What you will do:
• 1. Quote from the stock market report the part that opens with the words containing "WASHINGTON — While" and closes with "of it so far.".
• 2. Name every stock market index that the stock market report gives a figure for.

Dow Jones live tracker: US stock market leads worldwide sell-off after Trump's tariff announcement
Trump announced a minimum tariff of 10% on imports, with the tax rate running much higher on products from certain countries like China and those from the E.U.
WASHINGTON — While financial markets around the world are reeling after President Donald Trump’s most severe set of tariffs, the U.S. stock market is taking the worst of it so far.
The S&P 500 was down 4.3% in morning trading, more than other major stock markets, and it’s on track for its worst day since COVID shattered the global economy five years ago. The Dow Jones Industrial Average was down 1,538 points, or 3.6%, as of 10:55 a.m. Eastern time, and the Nasdaq composite was 5.6% lower. As of noon Eastern, it was down around 1,300 points.
Little was spared in financial markets as fear flared globally about the potentially toxic mix of higher inflation and weakening economic growth that tariffs can create.
Click here or on the below video to see the live ticker from the New York Stock Exchange.
Investors worldwide knew Trump was going to announce a sweeping set of tariffs late Wednesday, and fears surrounding it had already pulled Wall Street’s main measure of health, the S&P 500 index, 10% below its all-time high. But Trump still managed to surprise them with “the worst case scenario for tariffs,” according to Mary Ann Bartels, chief investment officer at Sanctuary Wealth.
Trump announced a minimum tariff of 10% on imports, with the tax rate running much higher on products from certain countries like China and those from the European Union. It’s “plausible” the tariffs altogether, which would rival levels unseen in roughly a century, could knock down U.S. economic growth by 2 percentage points this year and raise inflation close to 5%, according to UBS.
Such a hit would be so frightening that it “makes one’s rational mind regard the possibility of them sticking as low,” according to Bhanu Baweja and other strategists at UBS.

Source material:
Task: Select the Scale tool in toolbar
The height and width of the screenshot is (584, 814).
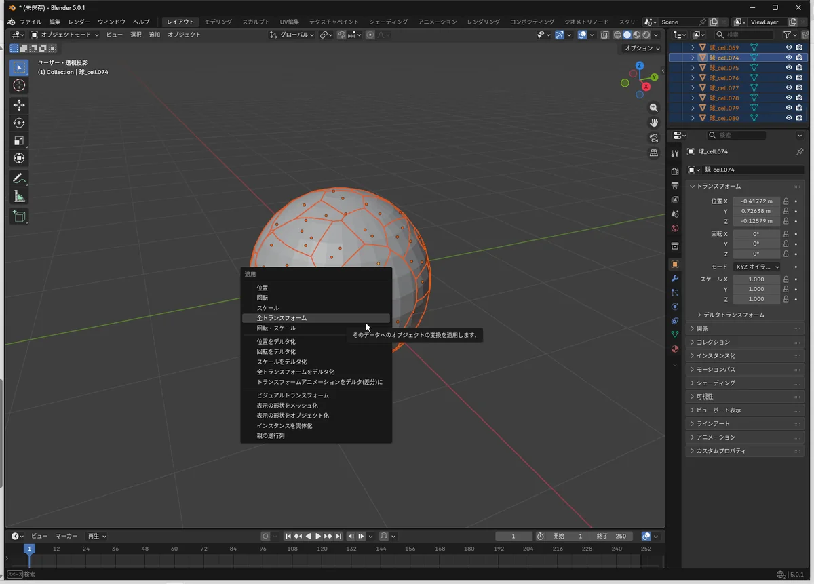Action: (x=19, y=140)
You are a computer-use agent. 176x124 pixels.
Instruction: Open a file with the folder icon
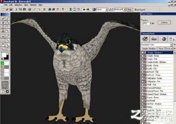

Completed exercise:
• 1.
WASHINGTON — While financial markets around the world are reeling after President Donald Trump’s most severe set of tariffs, the U.S. stock market is taking the worst of it so far.

• 2.
- S&P 500
- Dow Jones Industrial Average
- Nasdaq composite